--- THE PROBLEM ---
In the entries below, some lines hold the string "Green"; please say how many, giving the number and nothing else.

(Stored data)
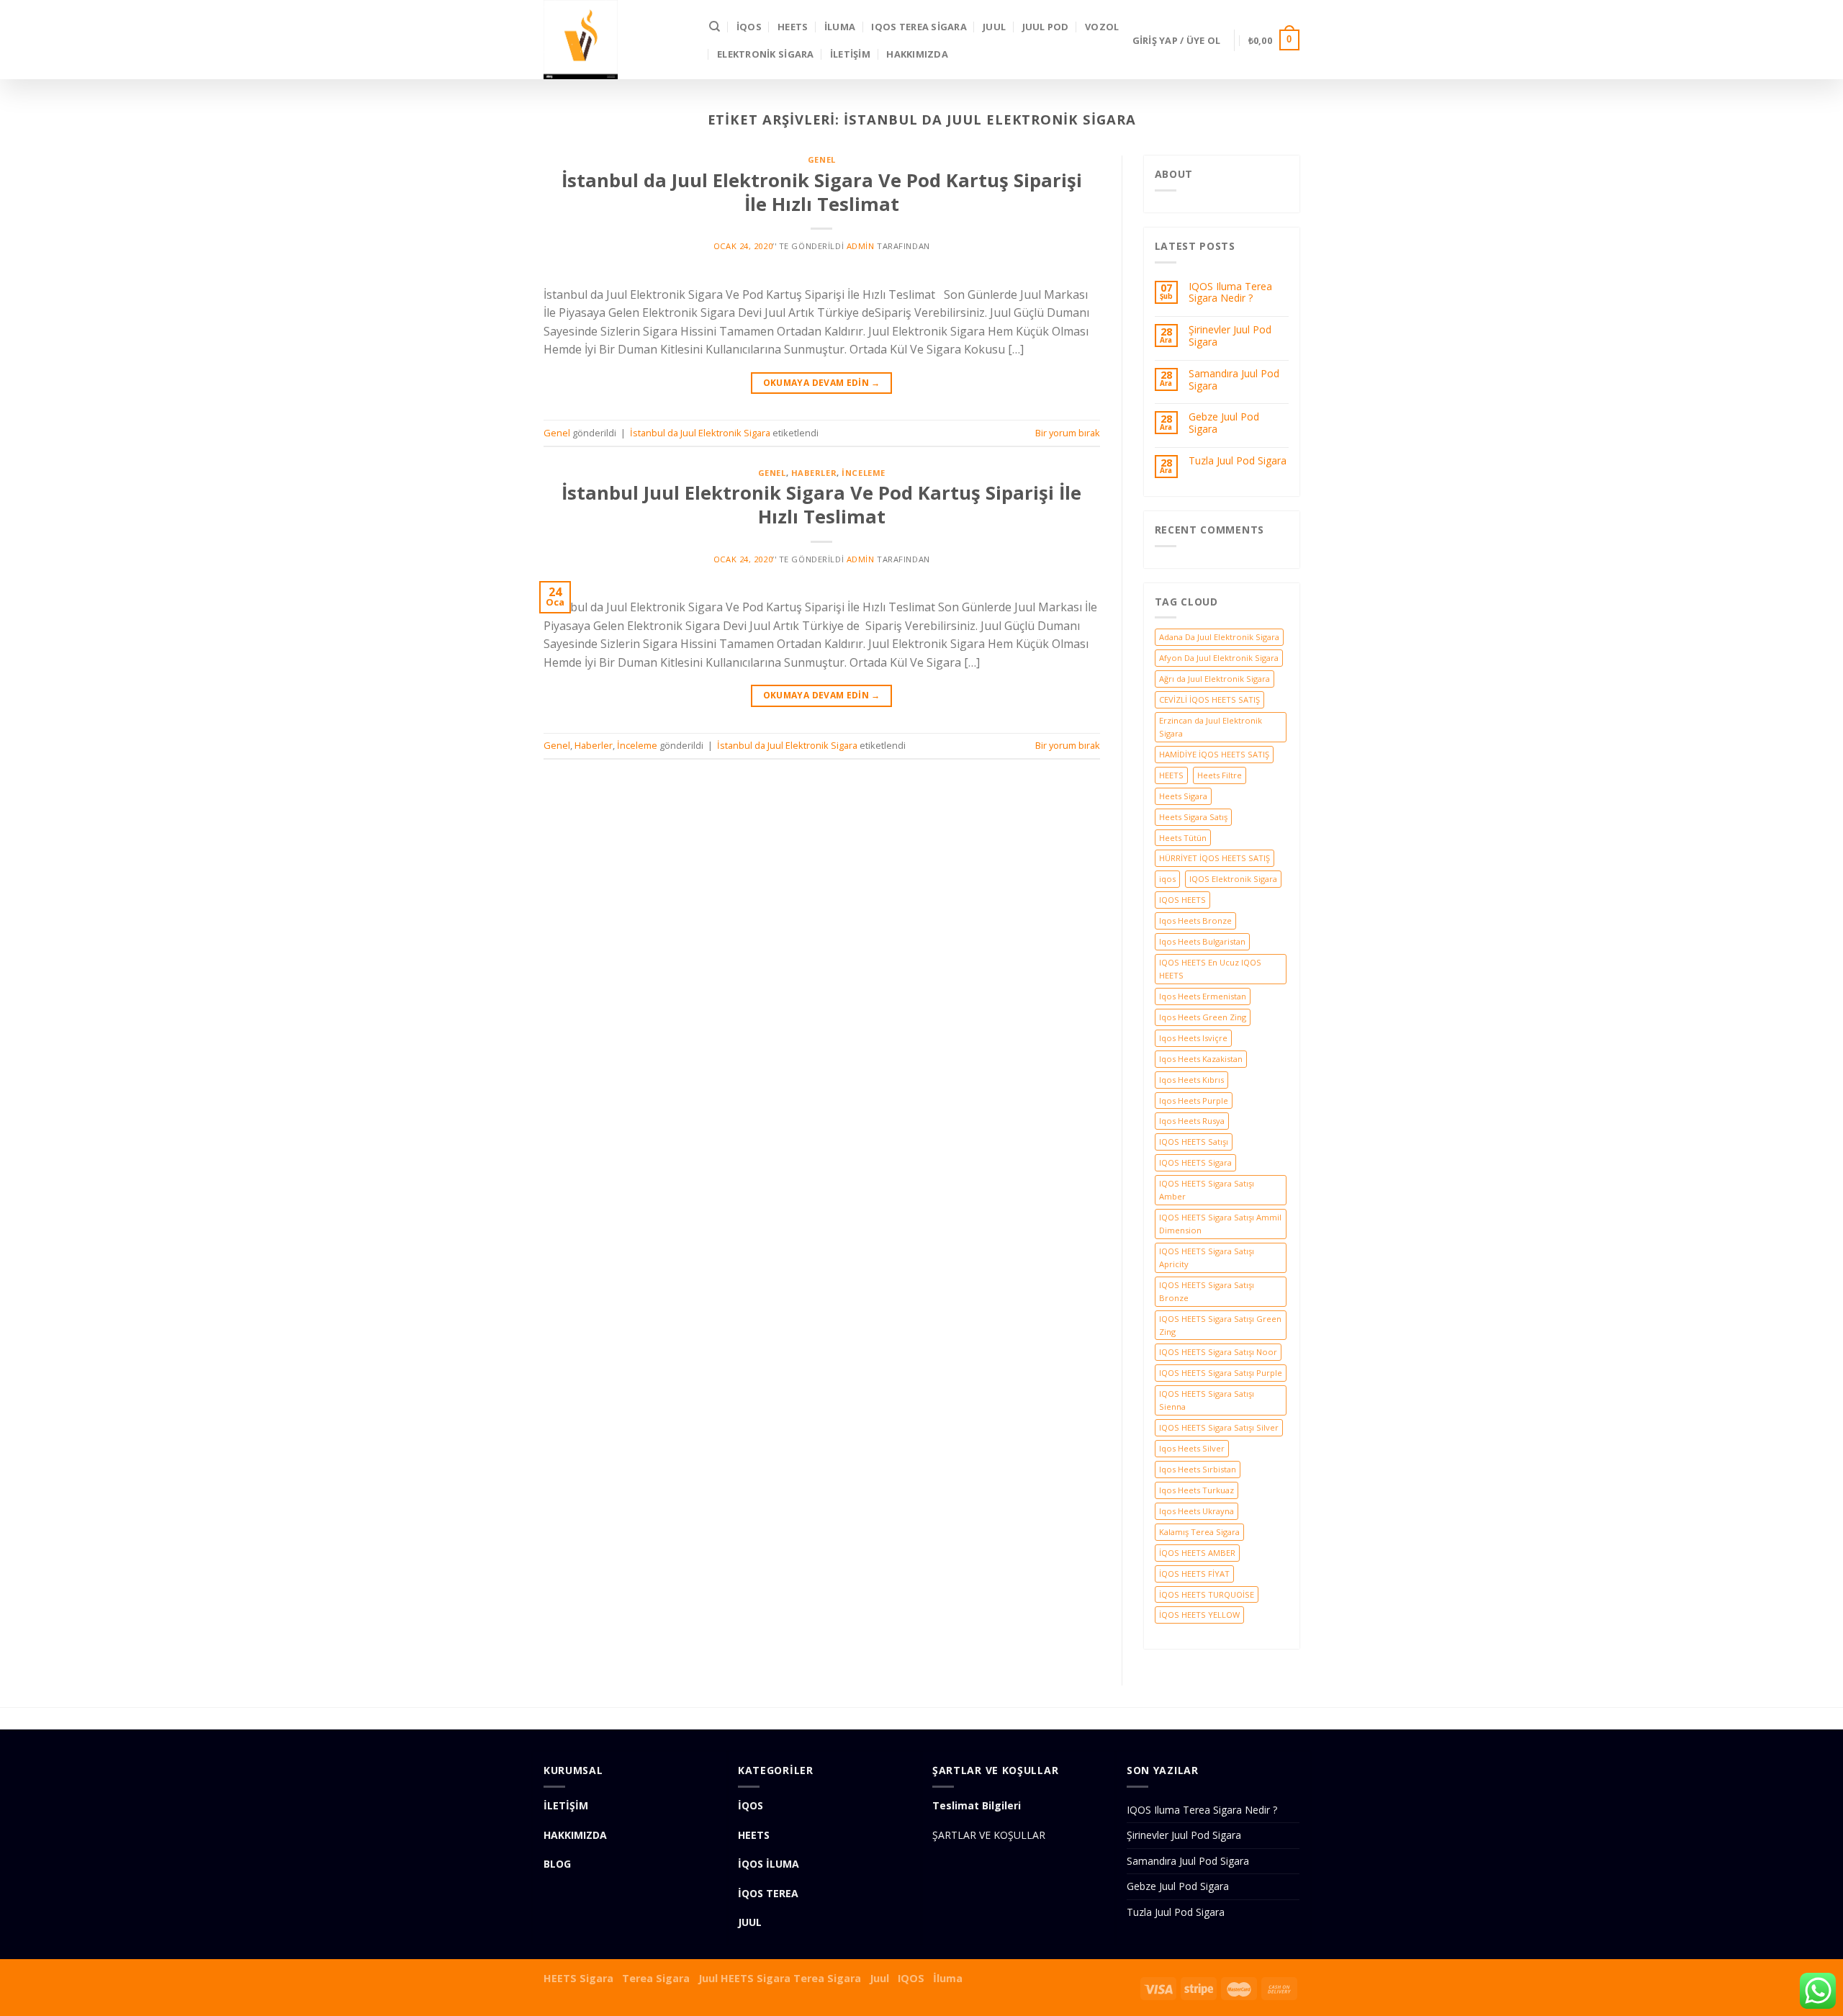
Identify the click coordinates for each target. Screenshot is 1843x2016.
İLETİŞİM (850, 54)
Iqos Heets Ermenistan (1202, 996)
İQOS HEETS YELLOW (1199, 1614)
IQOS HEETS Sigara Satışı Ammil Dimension (1220, 1224)
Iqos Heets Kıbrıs (1191, 1079)
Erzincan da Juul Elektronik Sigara (1210, 727)
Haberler (814, 472)
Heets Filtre (1219, 775)
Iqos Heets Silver (1192, 1448)
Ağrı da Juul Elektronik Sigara (1214, 678)
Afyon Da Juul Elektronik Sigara (1219, 657)
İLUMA (839, 26)
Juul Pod (1045, 26)
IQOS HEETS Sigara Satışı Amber (1206, 1190)
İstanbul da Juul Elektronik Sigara (700, 432)
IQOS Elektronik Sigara (1233, 878)
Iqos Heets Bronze (1195, 920)
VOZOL (1102, 26)
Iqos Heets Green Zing (1202, 1017)
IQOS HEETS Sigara (1195, 1162)
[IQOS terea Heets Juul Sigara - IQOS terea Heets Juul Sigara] (616, 39)
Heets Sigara (1183, 796)
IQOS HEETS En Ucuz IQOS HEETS (1210, 969)
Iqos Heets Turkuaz (1196, 1490)
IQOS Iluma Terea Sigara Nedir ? (1230, 293)
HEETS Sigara (578, 1978)
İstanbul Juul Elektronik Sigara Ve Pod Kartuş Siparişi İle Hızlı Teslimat (821, 504)
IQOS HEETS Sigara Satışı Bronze (1206, 1291)
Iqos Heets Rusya (1192, 1120)
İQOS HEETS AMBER (1197, 1552)
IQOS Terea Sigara (918, 26)
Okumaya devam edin (821, 383)
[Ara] (714, 26)
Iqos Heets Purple (1193, 1100)
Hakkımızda (917, 54)
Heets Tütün (1183, 837)
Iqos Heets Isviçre (1193, 1037)
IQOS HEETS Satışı (1193, 1141)
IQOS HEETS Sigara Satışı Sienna (1206, 1400)
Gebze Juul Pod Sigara (1224, 423)
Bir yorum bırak (1067, 432)
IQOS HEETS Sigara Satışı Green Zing (1220, 1325)
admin (861, 245)
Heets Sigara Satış (1193, 816)
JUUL (994, 26)
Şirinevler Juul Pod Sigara (1230, 336)
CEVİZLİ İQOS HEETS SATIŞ (1209, 699)
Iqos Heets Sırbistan (1197, 1469)
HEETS (793, 26)
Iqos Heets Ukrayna (1196, 1511)
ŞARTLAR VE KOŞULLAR (988, 1835)
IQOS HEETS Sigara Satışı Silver (1219, 1427)
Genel (822, 159)
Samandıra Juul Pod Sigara (1234, 380)
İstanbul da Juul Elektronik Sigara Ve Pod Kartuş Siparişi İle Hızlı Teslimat (822, 192)
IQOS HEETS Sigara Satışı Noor (1218, 1351)
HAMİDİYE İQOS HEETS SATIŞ (1214, 754)
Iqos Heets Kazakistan (1201, 1058)
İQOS (749, 26)
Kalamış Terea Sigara (1199, 1531)
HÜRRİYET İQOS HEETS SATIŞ (1214, 857)
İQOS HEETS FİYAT (1194, 1573)
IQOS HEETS (1182, 899)
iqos (1167, 878)
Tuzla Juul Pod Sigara (1238, 461)
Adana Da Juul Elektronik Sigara (1219, 636)
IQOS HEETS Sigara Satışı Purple (1220, 1372)
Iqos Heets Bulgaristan (1202, 941)
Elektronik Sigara (765, 54)
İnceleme (863, 472)
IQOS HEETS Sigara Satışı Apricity (1206, 1257)
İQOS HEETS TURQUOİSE (1206, 1594)
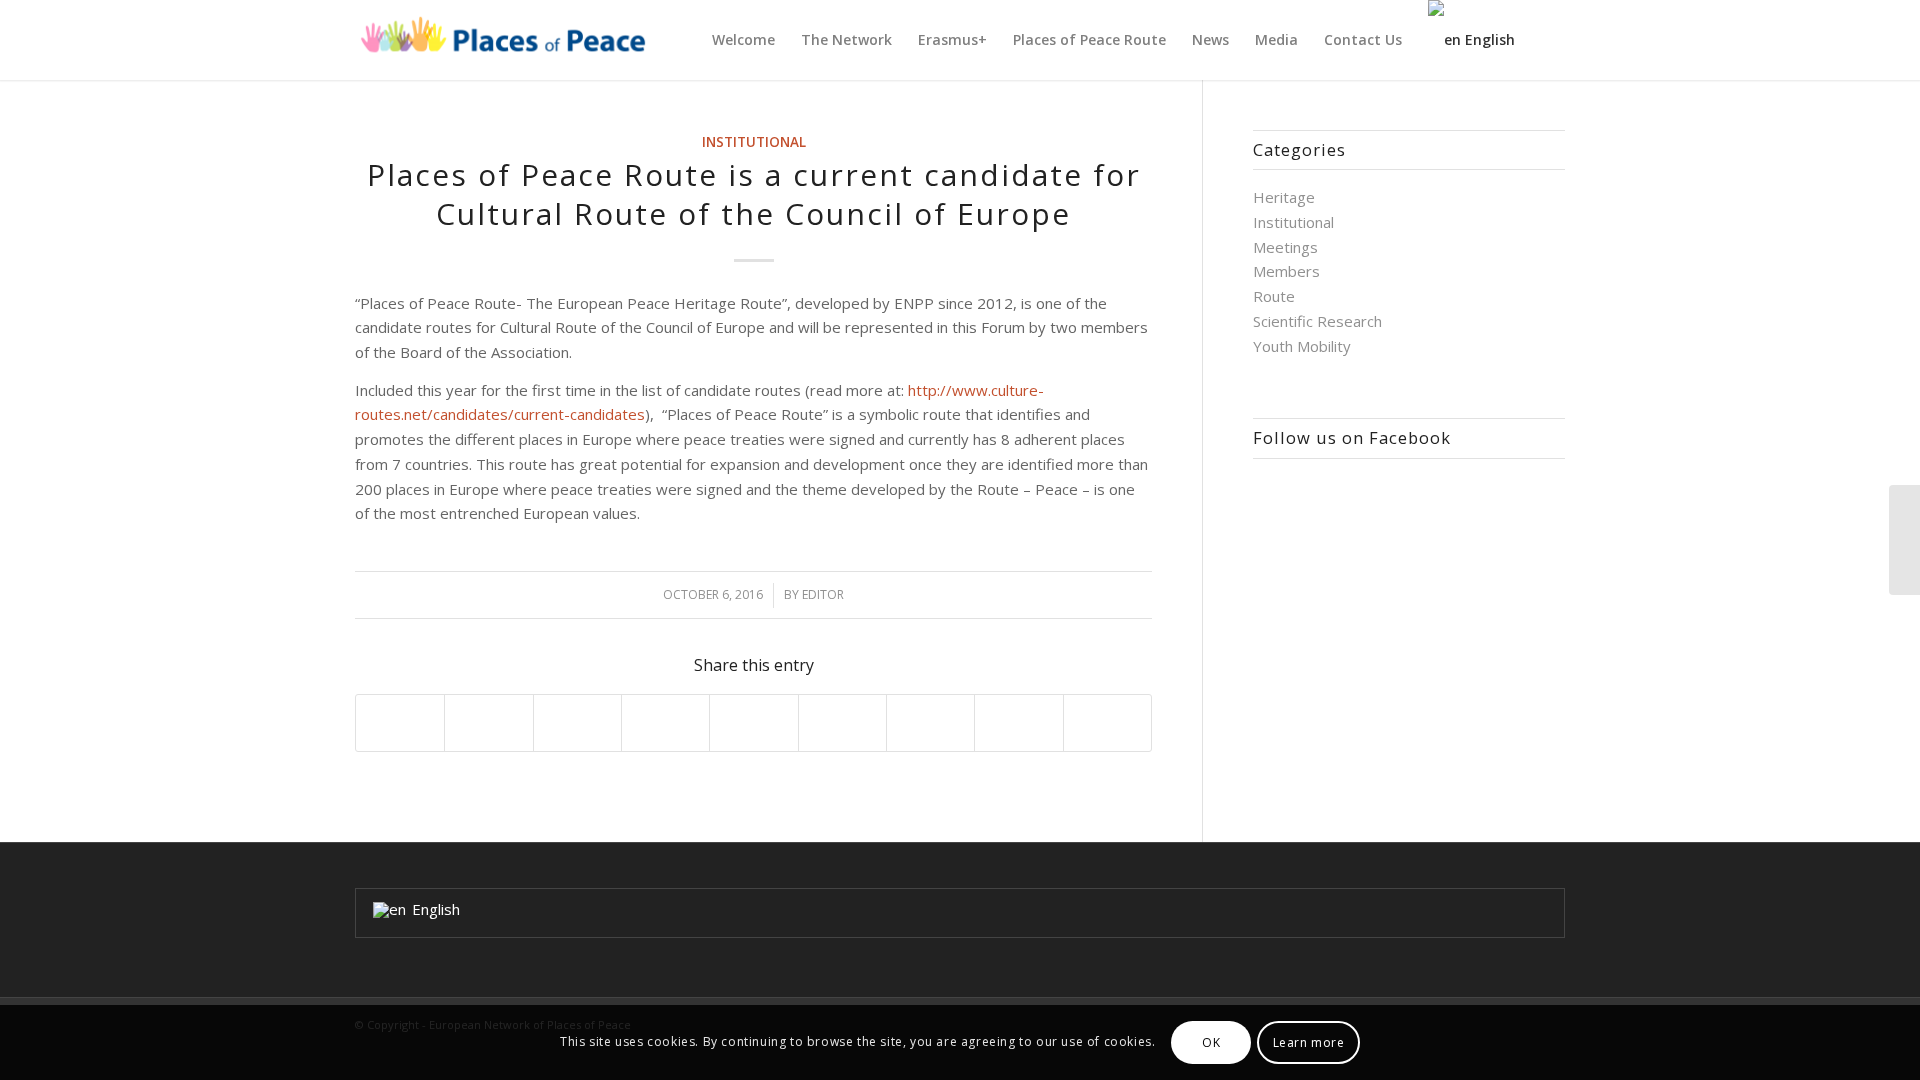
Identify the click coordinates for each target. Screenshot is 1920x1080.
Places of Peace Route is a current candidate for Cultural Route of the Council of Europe (754, 194)
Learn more (1309, 1041)
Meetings (1285, 247)
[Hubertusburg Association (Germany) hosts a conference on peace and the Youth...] (1904, 540)
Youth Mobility (1302, 346)
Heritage (1284, 197)
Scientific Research (1317, 321)
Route (1274, 296)
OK (1211, 1041)
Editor (823, 594)
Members (1286, 271)
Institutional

--- YOUR SOLUTION ---
2